▸ Entries shown:
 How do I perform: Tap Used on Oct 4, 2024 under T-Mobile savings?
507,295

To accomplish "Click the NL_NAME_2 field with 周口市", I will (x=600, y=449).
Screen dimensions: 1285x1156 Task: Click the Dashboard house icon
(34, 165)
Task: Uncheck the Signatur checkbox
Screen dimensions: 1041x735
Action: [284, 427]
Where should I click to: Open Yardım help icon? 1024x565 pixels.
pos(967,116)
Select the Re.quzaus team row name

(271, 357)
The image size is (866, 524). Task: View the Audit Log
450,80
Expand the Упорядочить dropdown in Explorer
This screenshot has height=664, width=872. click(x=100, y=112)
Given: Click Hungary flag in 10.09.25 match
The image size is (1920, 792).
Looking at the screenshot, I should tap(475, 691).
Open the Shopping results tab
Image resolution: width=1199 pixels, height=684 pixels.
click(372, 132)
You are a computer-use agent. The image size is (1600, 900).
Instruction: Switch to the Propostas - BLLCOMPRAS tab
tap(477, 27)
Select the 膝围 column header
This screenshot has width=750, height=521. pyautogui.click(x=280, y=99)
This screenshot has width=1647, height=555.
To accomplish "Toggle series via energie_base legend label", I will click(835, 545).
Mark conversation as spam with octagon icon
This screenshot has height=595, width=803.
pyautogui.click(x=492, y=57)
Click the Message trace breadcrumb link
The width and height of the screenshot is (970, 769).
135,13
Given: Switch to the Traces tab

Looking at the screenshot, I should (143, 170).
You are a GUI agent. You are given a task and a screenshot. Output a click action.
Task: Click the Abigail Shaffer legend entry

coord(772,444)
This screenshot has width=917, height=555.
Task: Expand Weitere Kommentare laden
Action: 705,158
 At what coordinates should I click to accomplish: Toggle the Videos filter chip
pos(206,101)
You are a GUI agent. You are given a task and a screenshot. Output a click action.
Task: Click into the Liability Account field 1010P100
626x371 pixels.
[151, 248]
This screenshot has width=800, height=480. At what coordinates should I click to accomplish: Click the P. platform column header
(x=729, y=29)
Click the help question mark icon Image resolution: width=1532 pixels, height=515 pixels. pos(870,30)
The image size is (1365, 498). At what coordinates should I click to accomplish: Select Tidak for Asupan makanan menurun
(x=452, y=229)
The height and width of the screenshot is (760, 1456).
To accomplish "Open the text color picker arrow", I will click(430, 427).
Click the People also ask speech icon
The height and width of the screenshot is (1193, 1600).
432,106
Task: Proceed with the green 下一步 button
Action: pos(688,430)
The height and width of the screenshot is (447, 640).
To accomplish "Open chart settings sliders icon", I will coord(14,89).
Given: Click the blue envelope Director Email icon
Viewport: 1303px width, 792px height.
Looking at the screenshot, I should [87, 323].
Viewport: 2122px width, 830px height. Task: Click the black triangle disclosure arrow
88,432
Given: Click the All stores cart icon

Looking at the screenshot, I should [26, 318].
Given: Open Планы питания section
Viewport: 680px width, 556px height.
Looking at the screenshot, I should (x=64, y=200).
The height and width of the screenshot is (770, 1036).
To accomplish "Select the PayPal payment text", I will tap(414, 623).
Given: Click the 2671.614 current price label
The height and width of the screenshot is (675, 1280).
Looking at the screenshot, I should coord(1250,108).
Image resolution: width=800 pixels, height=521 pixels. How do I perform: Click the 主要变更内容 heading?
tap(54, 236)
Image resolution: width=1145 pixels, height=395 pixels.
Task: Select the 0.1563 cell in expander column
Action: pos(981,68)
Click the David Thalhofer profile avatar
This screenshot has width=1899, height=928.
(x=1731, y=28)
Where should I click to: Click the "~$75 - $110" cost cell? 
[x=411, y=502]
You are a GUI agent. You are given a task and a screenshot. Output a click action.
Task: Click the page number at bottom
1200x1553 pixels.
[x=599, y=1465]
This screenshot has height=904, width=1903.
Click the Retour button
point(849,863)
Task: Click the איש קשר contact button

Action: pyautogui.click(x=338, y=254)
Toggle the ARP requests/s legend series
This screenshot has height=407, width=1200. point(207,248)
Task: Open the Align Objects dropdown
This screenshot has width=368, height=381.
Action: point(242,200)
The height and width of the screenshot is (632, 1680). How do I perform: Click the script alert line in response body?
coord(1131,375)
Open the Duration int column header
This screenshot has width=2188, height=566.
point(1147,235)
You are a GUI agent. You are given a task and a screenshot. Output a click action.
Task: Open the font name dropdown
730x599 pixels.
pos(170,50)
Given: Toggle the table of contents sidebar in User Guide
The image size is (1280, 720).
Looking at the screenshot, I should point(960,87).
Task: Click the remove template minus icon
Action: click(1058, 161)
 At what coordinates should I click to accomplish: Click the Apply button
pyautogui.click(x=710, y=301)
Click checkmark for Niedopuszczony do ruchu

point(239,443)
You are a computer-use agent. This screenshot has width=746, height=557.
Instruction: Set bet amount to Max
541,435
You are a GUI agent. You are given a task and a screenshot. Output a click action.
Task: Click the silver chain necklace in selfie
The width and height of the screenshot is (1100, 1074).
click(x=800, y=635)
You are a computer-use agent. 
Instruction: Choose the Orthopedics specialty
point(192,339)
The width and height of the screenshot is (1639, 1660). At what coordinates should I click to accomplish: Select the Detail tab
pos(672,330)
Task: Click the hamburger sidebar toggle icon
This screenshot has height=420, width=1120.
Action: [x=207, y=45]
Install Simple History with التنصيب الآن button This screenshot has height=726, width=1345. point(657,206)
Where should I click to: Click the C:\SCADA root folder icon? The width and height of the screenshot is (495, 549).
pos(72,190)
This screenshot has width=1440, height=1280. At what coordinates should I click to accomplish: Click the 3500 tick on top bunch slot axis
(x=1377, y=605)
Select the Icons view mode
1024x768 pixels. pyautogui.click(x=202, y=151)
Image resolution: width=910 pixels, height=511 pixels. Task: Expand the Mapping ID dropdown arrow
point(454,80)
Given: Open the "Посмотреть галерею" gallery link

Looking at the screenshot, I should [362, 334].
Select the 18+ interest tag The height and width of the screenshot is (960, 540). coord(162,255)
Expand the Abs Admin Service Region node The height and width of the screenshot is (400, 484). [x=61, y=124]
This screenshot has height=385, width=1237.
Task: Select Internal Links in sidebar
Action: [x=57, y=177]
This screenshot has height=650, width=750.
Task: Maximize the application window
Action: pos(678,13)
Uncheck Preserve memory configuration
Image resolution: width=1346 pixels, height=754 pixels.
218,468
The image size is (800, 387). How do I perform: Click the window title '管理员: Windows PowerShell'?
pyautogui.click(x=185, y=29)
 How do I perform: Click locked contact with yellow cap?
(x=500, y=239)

▸ Instructions to follow: How many lines in the listing above include the word "field"? Respond with the number and nothing else.

▸ Response below: 2